Print, word for word, the line containing "Viewport: 2048px width, 1372px height." and all lines beneath it to the end of the entries below. Pictures do not belong in the copy.

Stored items:
--------------------------------------------------

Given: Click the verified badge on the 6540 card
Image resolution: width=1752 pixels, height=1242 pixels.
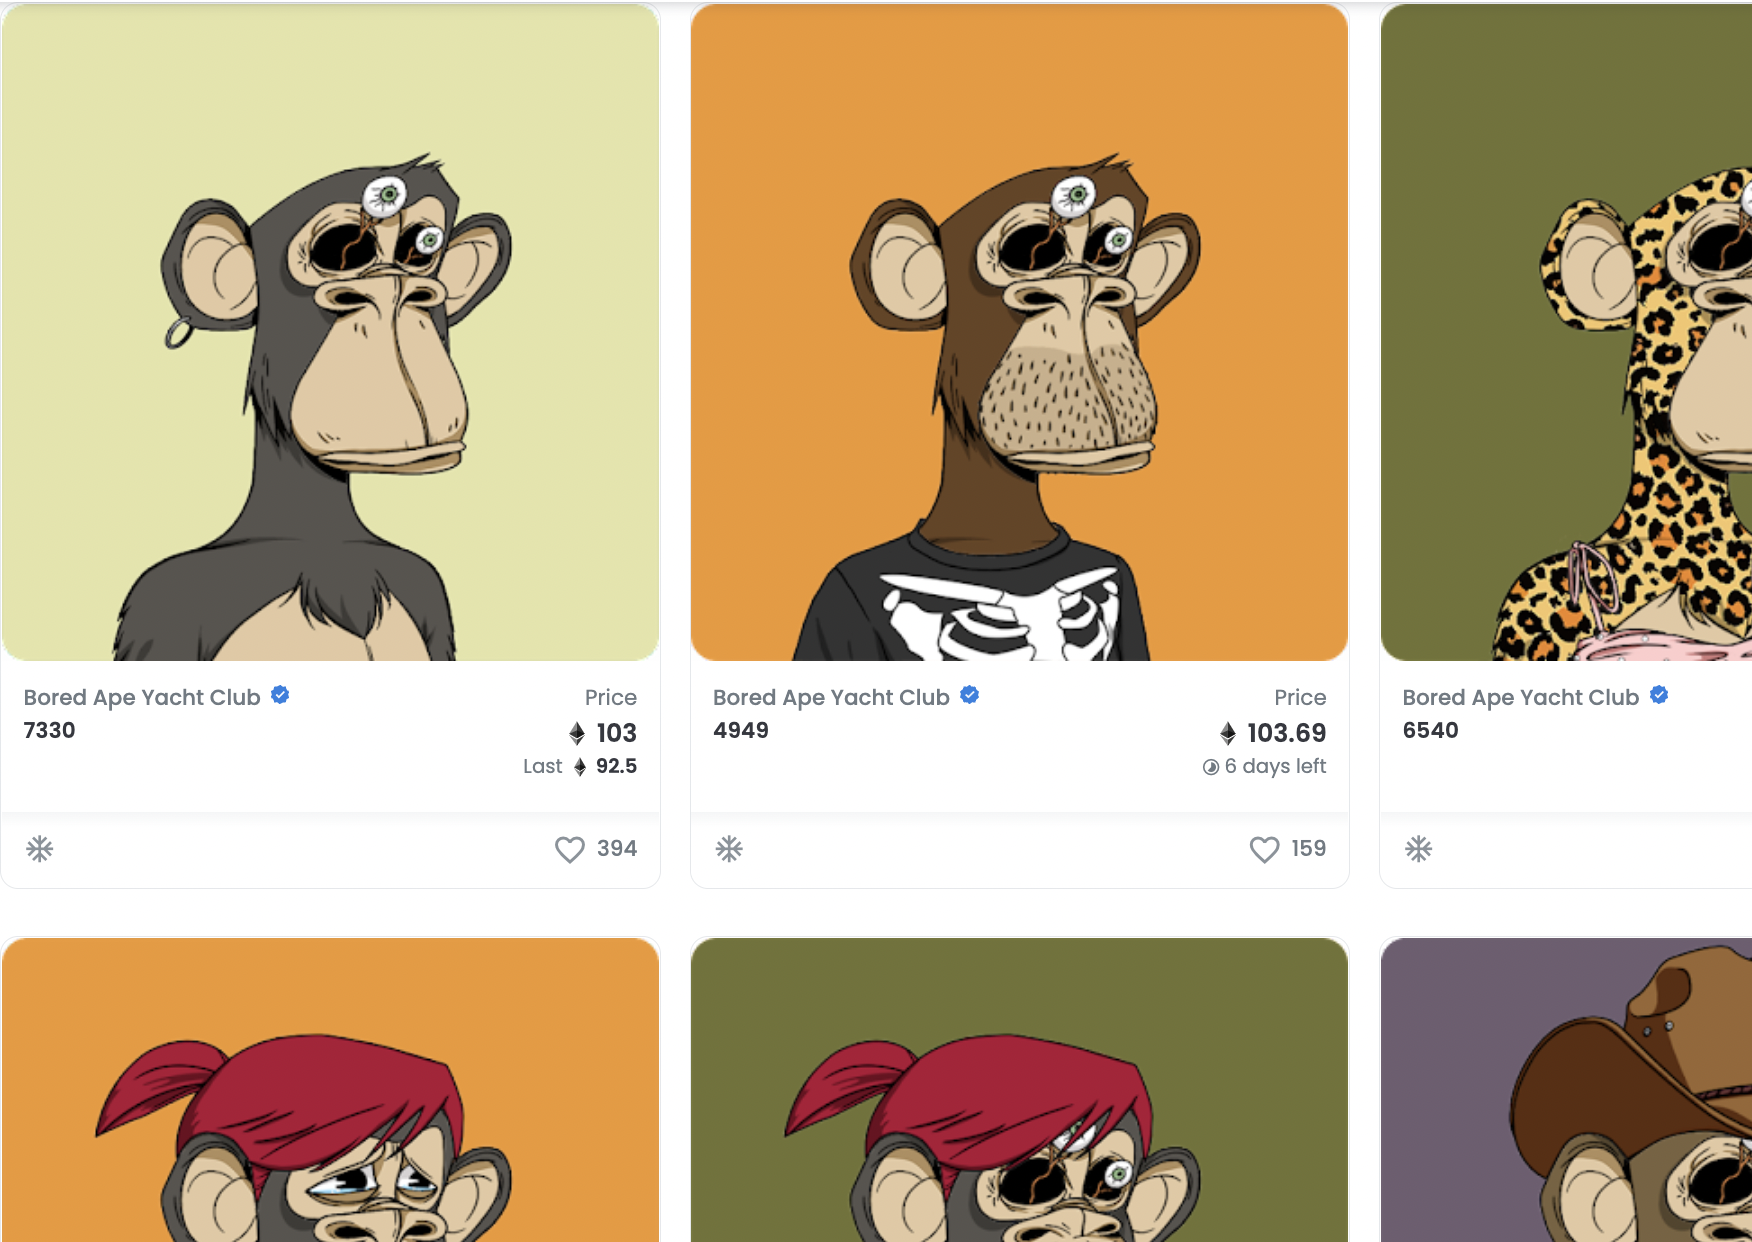Looking at the screenshot, I should 1659,695.
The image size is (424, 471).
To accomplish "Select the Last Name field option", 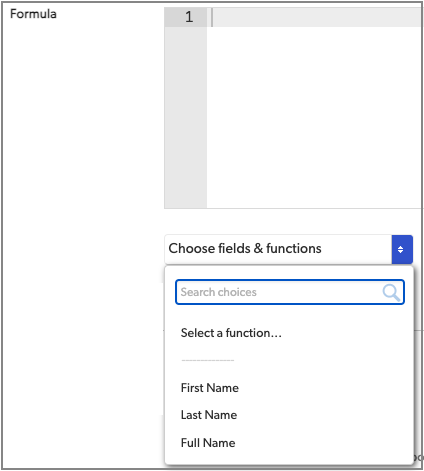I will tap(209, 415).
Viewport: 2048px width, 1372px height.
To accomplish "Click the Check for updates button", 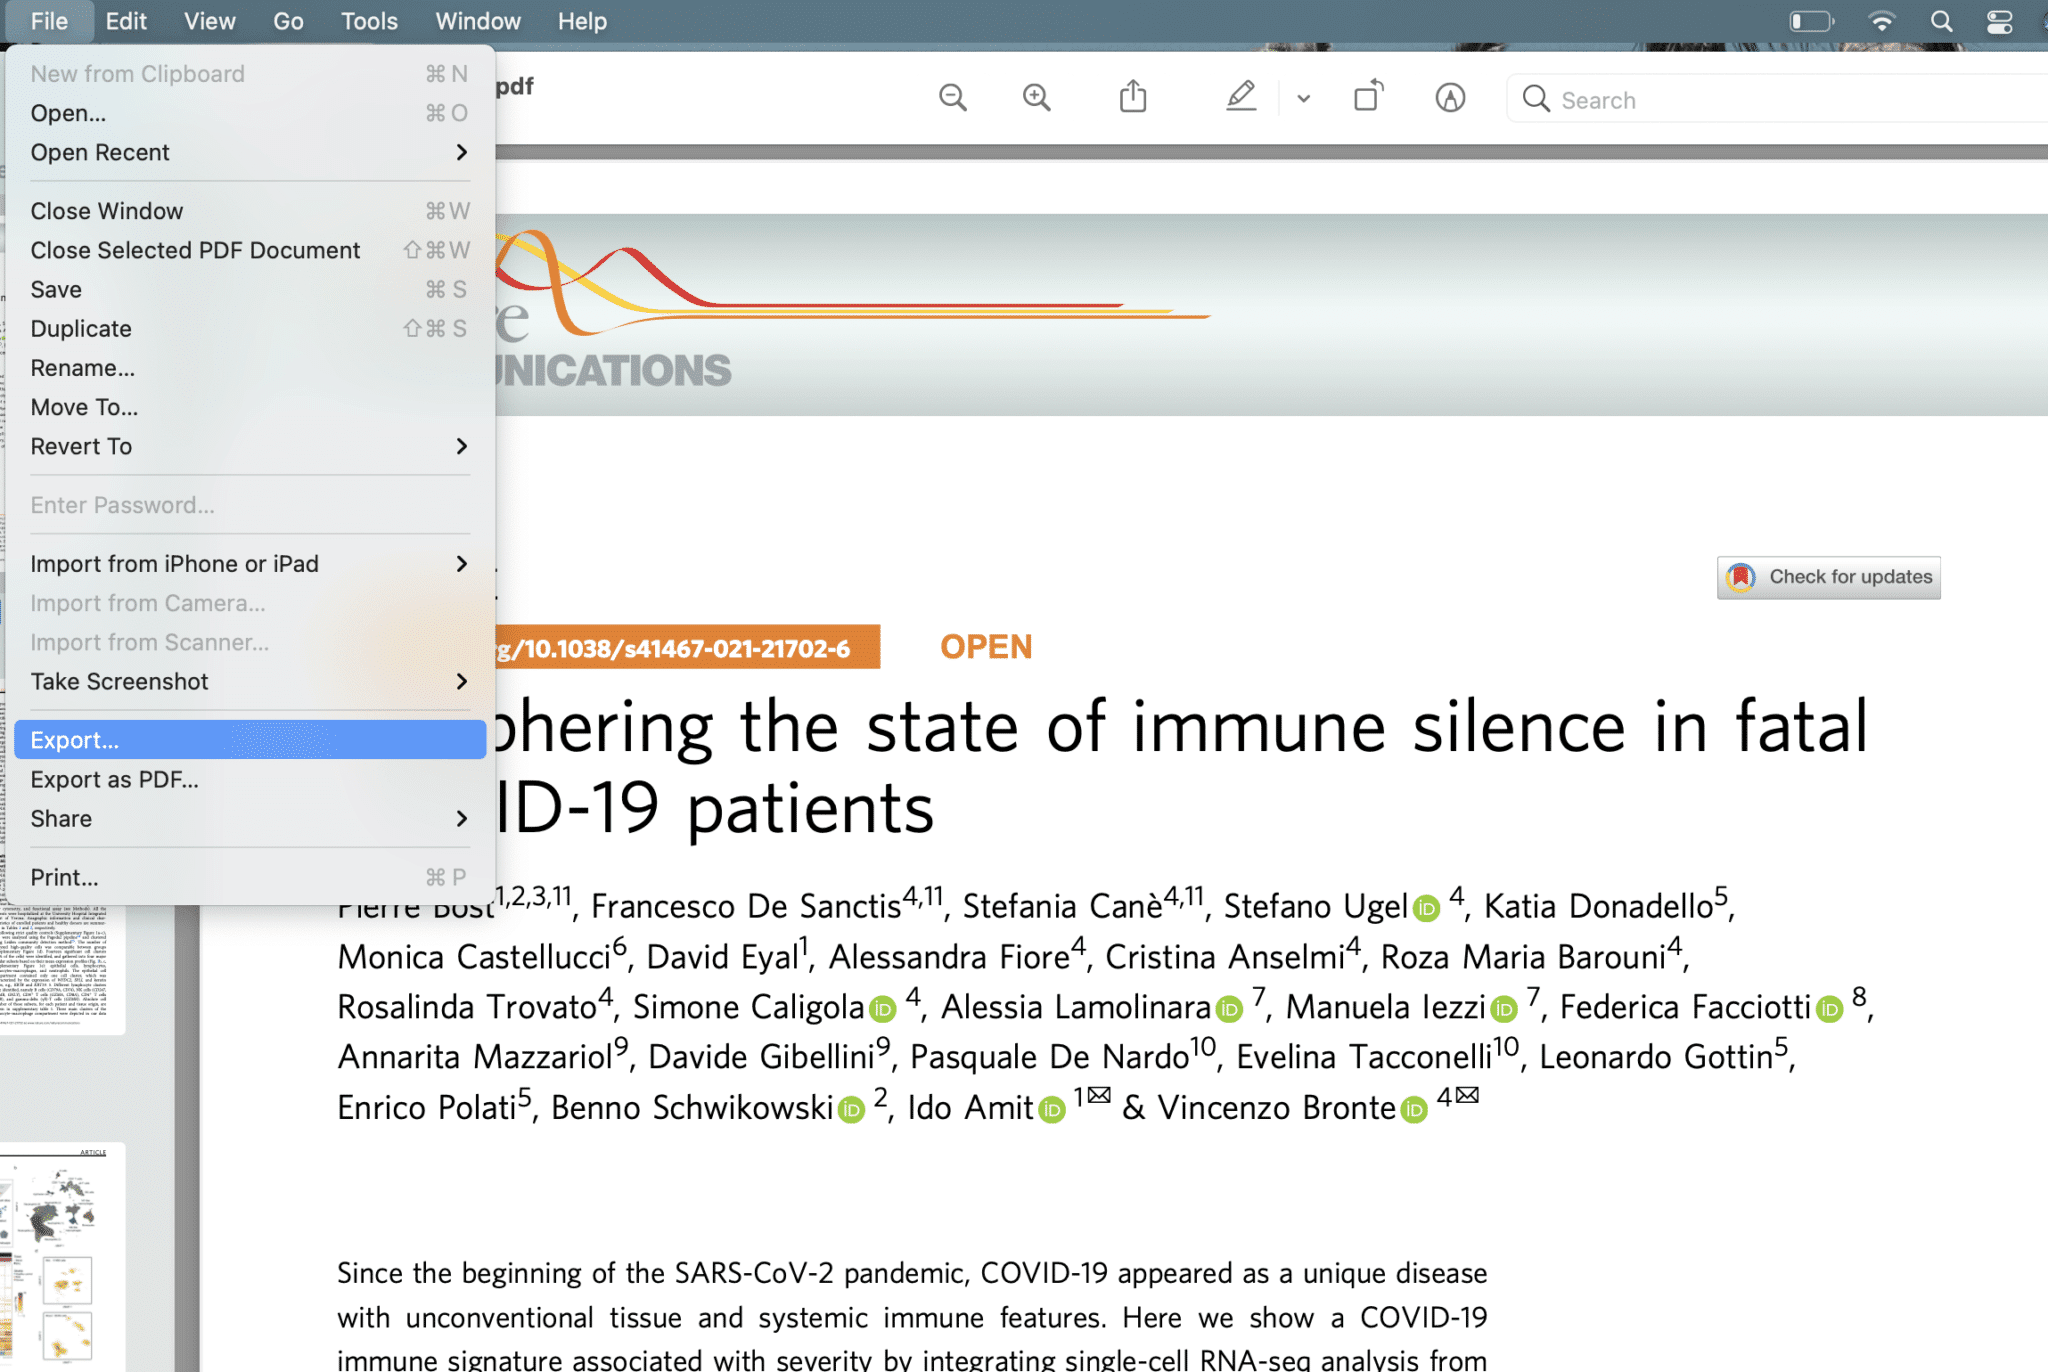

--------------------------------------------------

The answer:
Viewport: 2048px width, 1372px height.
To accomplish "Click the Check for updates button", 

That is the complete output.